June 21. 2020 Sunday 4:06 AM
Today is one of those days where it is so hot your brain comes out of your ears. Excuse my la gauge, by the way, I might sound weird because I’m at my sister’s house and so I can only type on my phone. And also only to the best of “wedding song” from Hadestown which is stuck in my head.
Outside the window, a steeple. I taste like garlic. Not a very sexy taste. Earlier, my sister’s boyfriend brought out this garlic dip (they’ve been dating for like 2 years so if I haven’t managed to name him I will be mad at myself).
It was so good. I thought that it wasn’t rhe type of food you would want to eat if you thought you might kiss someone later, but it didn’t stop he and Caroline from holding hands and generally flopping all over each other through out the show we were watching (Watchmen on HBO. Which, btw, is fantastic).
*I* wanted to kiss Isaac, but that’s because I am drunk.
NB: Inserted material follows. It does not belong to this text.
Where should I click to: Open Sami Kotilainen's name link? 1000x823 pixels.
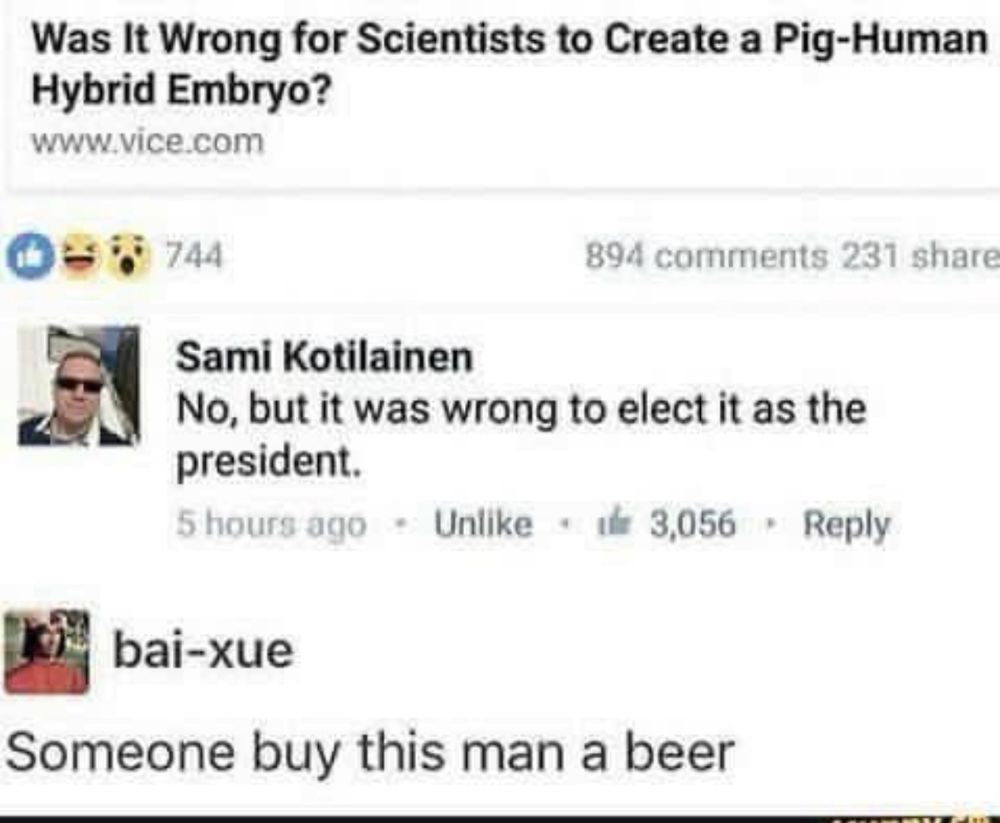tap(325, 356)
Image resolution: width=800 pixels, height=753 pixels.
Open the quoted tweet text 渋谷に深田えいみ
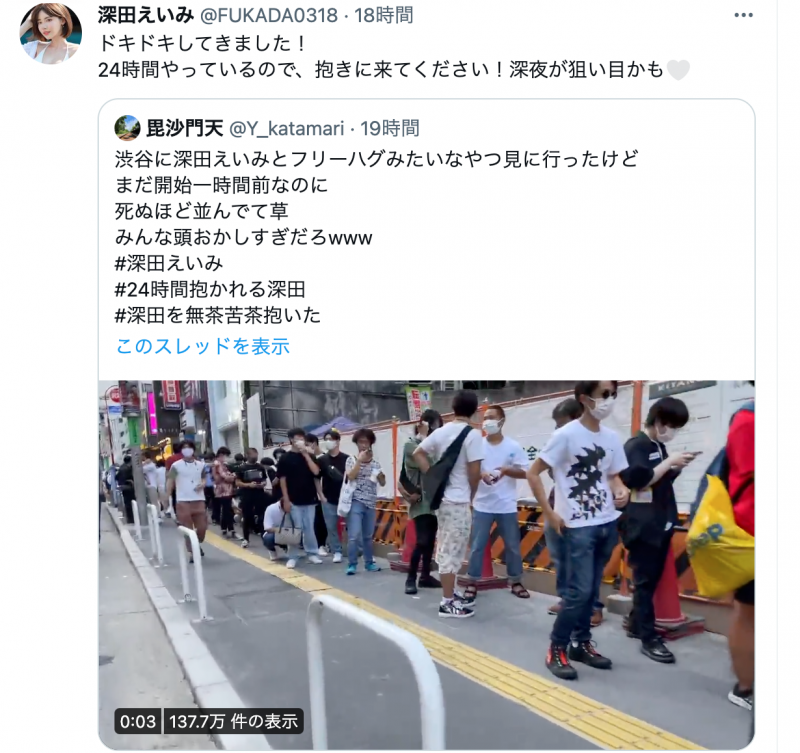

I ended up at my sister’s because I facetimed her with the intention to ask her boyfriend (a foodie) about the best place to get seafood stakeout (it was too hot out to cook today, but even if that wasn’t reason enough, my parents spent the entirety of late afternoon/early evening replacing our kitchen sink so they entrusted upon me the responsibly of choosing the takeout. Of which I wanted seafood).
Anyway, Caroline’s BF (i’m so scared of misnaming him according to my own criteria lmao) made poké bowls and they were sooooOoo good. and then we helped Caroline baked a carrot cake for my dad (for father’s day). I was paranoid for a bit thaT Caroline and BF were either having a hard time or experiencing the preliminaries of a breakup but I was calmed by their touchiness during the TV show portion of our evening.
Watchmen had a lot of flashbacks to Tulsa, OK (if you don’t know, Tulsa was home to what is known as “black wall street” before it was ruined by riots due to a white dude dying). It made me want to cry. Sometimes I feel tired because of how terrible things are. Most of the time I feel guilty because of how little I do (I’ve been holed up in my parents’ house for a month).
I remembered, that while I wa s probably the only POC in the room for much of my childhood (I was one of maybe 3-5 other non-whites), I still feel this implacable guilt. I think because I am very, VERY a white-passing. My mom is very clearly latina, but although my dad also has latinx genes, he appears rlly white. Both my sister and I grew up looking very white as a result. We were never really treated differently when it came to race (aside, of course, from our personal shame towards how we “should” and “should not” be).
The only time I remember being aware of who I was, was when a fellow latino kid made fun of the way I said “Santa Maria” for the school Thanksgiving performance. That was elementary school. And I have never been able to forget that.
Imagine if you were reminded every fucking day? That you were different/weren’t enough?
In terms of race/appearance, that is, not daddy issues (although fuck knows I have those for some reason).
It’s... It must be so much fucking worse for those who are not white-passing. Not only that—folks were are black. Folks who must bear the brunt of history while living lives as chaotic and irregular as our own. It’s unjust, and easy to forget when you’re at home by yourself and everything is happening over the internet.
Sometimes I truly believe I might not live to 50. Not even because of depression, but because of everything happening. I think I might die a terrible and frightening death, and nothing of significance will either occur nor fail at that consequence. Like a grain of sand vibrating at whatever frequencies. If I die, I die. I hope nothing will hurt in consequence.
I have a lot of fear. Not necessarily sadness. I’ve been experiencing a lot of nightmares but I’m not particularly sad. I am just disappointed and I think I have an avoidant attachment typed because I really think Isaac is interest and talented in a way that is difficult to understand. But you know how it is—novelty evaporates and I think he’s pretty but I compulsively think of what may go wrong so nothing else matters and I just want to be alone again. My parents were the permissive type. They always were.
Both of us, me and Isaac, in high school—i think I thought we were the same sort of stock. The same emotionally absent professor sads, the same cluttered (yet emptied) homes, the deified and absent siblings. The works. We turned out different, even then. Me, an avid student and, he, a drug dealer. Now he paints cars and I sit around doing nothing waiting til I can graduate and sit around and do more nothing.
I’m not broken or anything, but I would say, I certainly am.. something.
Not even different, just.. somrethibf.
anyway I have to go. It’s almodt 5 AM and I’ve been feeling gross and sick all day because of the heat. I’m a sweaty lump on the floor of my sister’s apartment.
Thank you for listening. I don’t deserve ehes half as much as those out there—maybe you—living in the pain. Whatever pain. Please send me a message if you need someone to talk to.